Saturday, 9 May 2026

From Horoscope to Hallucination: How AI Is Quietly Reshaping Personal Decisions!

Dear Friends,

On March 7, 2023, I wrote an article on “The Changing Driving Forces of the Indian Marriage System!” (www.linkedin.com/pulse/changing-driving-forces-indian-marriage-system-saripalle/). Today, on average, any successful matchmaking passes through 15 parameters such as family history, horoscope, star, caste, nature of the job, package, location, appearance, social habits, the boy’s/girl’s previous social background, influences, the financial position of both families, educational background of both families, and many more. I am only taking basic parameters; in some cases, they go up to 32.

15–20 years ago, the conditions were heavily weighted toward the boy’s side, but today they are heavily weighted toward the girl’s side. Thanks to social media, both pains and perspectives are shared openly and publicly. Earlier, due to ego, they were either within the house or inside the heart. They were not publicly shared. Today, Gen Z kids are openly sharing those views and highlighting the flaws in the system.

A few days back, there was an article in the Hindustan Times. A woman lost 1 crore rupees or £100,000 in London, moved to Australia due to family constraints, worked as a product manager, and was fired due to market conditions.
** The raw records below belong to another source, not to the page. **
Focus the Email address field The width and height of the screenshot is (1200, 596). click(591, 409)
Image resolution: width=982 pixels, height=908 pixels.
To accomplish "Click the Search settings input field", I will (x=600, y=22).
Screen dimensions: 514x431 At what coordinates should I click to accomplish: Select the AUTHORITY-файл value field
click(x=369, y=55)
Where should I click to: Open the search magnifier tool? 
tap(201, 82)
She now works as a cleaner and housekeeping manager at Airbnb houses. I appreciate this woman’s confidence and dignity of labor. In fact, many great founders did the same. Jan Koum worked as a grocery store cleaner in California during his youth to support himself and his mother after immigrating to the United States from Ukraine.
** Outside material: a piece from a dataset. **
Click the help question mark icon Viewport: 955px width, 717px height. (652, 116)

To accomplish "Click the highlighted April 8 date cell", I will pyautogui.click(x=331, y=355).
A married man or woman can publicly write, but can a prospective (yet to get married) boy or girl who is on the verge of the process confidently write in the current circumstances? I doubt it. Adding to this complexity, AI has now been added to these 15–30 parameters. To date, parents have not resorted much to AI for background verification, but thanks to free GPT tools, they are now asking AI for help as well.

Yesterday, there was an article in Moneycontrol. The summary of the article is: “When a father Googled his daughter's potential match, Google AI confidently declared the CEO already married to a woman named Joya. The problem? She does not exist.” He wrote, “I almost lost a marriage prospect to an AI hallucination. Her father did what every Indian father does before the match—he Googled me.” (https://www.moneycontrol.com/news/trends/google-ai-invented-a-wife-for-me-how-an-ai-hallucination-nearly-ruined-this-ceo-s-marriage-prospect-13912953.html)

This is the result of hallucination. What if this hallucination goes the other way, stating something positive about the prospect? That is also not correct. Where do LLMs get most of their data? Reddit. About 40.1% of references are now from Reddit. This has outpaced Wikipedia (26.3%) and YouTube (23.5%), among others. LLM output is shaped by fast-moving discussions, real user reviews, and the latest opinions. Trust is increasingly crowdsourced.

In this context, if a boy's or a girl's data is widely discussed on social media, their profile can be trained, and LLMs may provide more accurate information about that person. If the data is skewed, the answers will also be skewed.

So far, AI's impact has largely been on jobs. Now, slowly, it is entering personal lives as well. We need to do something for the age group of 1–8. According to the National Center on Birth Defects and Developmental Disabilities, the first 8 years can lay the foundation for future learning, health, and life success.